Susan Murnane (College of Wooster):
Rest assured that Wesley Snipe will spend considerable time in jail, perhaps even the whole 3 years to which he is potentially liable. The sentencing guidelines determine his jail time based on the amount of the tax avoided even though the convictions are misdemeanors. I don't know how much tax Snipes allegedly avoided so I can't compute a guideline range for his probable incarceration, but I bet it is a whole lot of money and a whole lot of time.
As for Snipes' liability for the fraud penalty, that is up to the IRS to prove. Evasion collaterally estops on the issue of fraud but the misdemeanor failure to file doesn't have the same effect. The IRS will have to prove failure to file with intent to defraud the government of the tax in the civil fraud case. On the other hand, there is no statute of limitations on tax and interest and failure to file penalties in a failure to file situation so those financial penalties are givens so long as the funds are someplace that the government can collect from or levy on.

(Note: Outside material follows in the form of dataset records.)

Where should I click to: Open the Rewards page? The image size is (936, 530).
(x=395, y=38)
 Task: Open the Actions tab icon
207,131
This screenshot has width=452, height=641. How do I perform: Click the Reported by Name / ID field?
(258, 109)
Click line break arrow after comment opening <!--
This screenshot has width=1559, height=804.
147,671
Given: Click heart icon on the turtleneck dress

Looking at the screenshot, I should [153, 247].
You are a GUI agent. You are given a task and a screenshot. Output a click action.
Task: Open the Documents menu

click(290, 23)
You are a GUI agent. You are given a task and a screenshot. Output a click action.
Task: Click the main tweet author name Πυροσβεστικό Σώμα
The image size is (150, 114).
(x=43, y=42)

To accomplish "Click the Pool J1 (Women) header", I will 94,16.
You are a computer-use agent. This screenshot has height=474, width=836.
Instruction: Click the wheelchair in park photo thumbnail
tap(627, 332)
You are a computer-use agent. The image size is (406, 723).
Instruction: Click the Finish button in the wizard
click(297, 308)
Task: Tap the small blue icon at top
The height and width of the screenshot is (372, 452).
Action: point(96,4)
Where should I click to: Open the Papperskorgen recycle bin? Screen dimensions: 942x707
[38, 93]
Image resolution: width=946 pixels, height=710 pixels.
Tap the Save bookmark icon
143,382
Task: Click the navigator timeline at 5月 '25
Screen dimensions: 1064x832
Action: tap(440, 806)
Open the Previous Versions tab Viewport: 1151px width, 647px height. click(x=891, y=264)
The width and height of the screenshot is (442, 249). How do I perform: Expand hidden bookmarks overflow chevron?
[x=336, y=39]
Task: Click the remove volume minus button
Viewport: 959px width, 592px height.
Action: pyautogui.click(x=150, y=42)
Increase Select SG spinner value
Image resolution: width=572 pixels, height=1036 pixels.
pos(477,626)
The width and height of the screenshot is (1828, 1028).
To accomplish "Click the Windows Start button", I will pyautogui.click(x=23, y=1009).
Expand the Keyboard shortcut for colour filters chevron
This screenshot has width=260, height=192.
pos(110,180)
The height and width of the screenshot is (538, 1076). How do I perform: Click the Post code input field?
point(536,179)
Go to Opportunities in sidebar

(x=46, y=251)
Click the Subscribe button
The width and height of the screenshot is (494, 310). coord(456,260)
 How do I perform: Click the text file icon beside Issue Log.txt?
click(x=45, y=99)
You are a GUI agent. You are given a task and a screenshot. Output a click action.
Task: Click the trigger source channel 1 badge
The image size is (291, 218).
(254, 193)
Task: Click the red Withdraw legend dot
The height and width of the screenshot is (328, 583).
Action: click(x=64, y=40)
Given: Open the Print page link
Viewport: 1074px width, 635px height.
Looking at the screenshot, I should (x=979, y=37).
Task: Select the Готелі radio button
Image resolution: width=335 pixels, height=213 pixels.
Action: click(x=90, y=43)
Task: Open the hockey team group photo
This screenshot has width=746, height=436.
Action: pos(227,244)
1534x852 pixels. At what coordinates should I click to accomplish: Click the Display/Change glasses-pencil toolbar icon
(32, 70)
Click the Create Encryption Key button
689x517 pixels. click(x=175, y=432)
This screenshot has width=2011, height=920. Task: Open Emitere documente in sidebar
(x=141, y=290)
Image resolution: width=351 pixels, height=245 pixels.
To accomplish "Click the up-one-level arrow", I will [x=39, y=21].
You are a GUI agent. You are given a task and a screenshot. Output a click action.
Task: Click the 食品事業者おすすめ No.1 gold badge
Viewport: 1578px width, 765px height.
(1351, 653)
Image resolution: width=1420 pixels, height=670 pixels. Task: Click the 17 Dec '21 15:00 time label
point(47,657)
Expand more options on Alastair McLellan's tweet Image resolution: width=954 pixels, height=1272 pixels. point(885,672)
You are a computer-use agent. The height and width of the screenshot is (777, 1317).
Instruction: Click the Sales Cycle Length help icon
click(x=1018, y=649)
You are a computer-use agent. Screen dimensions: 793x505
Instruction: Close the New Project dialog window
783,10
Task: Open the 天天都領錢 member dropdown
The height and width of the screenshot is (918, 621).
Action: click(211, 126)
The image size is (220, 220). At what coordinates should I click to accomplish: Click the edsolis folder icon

In the past, IRS attorneys too frequently relied on a presumption of fraud from criminal conviction and lost civil fraud cases as a result. If the bureaucratic lottery assigns this fraud case to a lazy, stupid, or inexperienced lawyer, Chief Counsel could lose this one too. Given the high profile of this case, however, I don't think they'll do that. There are plenty of smart lawyers at IRS Chief Counsel, and I expect that management will assign one of the best to this case. From what the press has reported of the criminal trial, a competent Chief Counsel attorney should have no difficulty proving fraud and assessing the fraud penalty. Collecting it will be a problem of a different order.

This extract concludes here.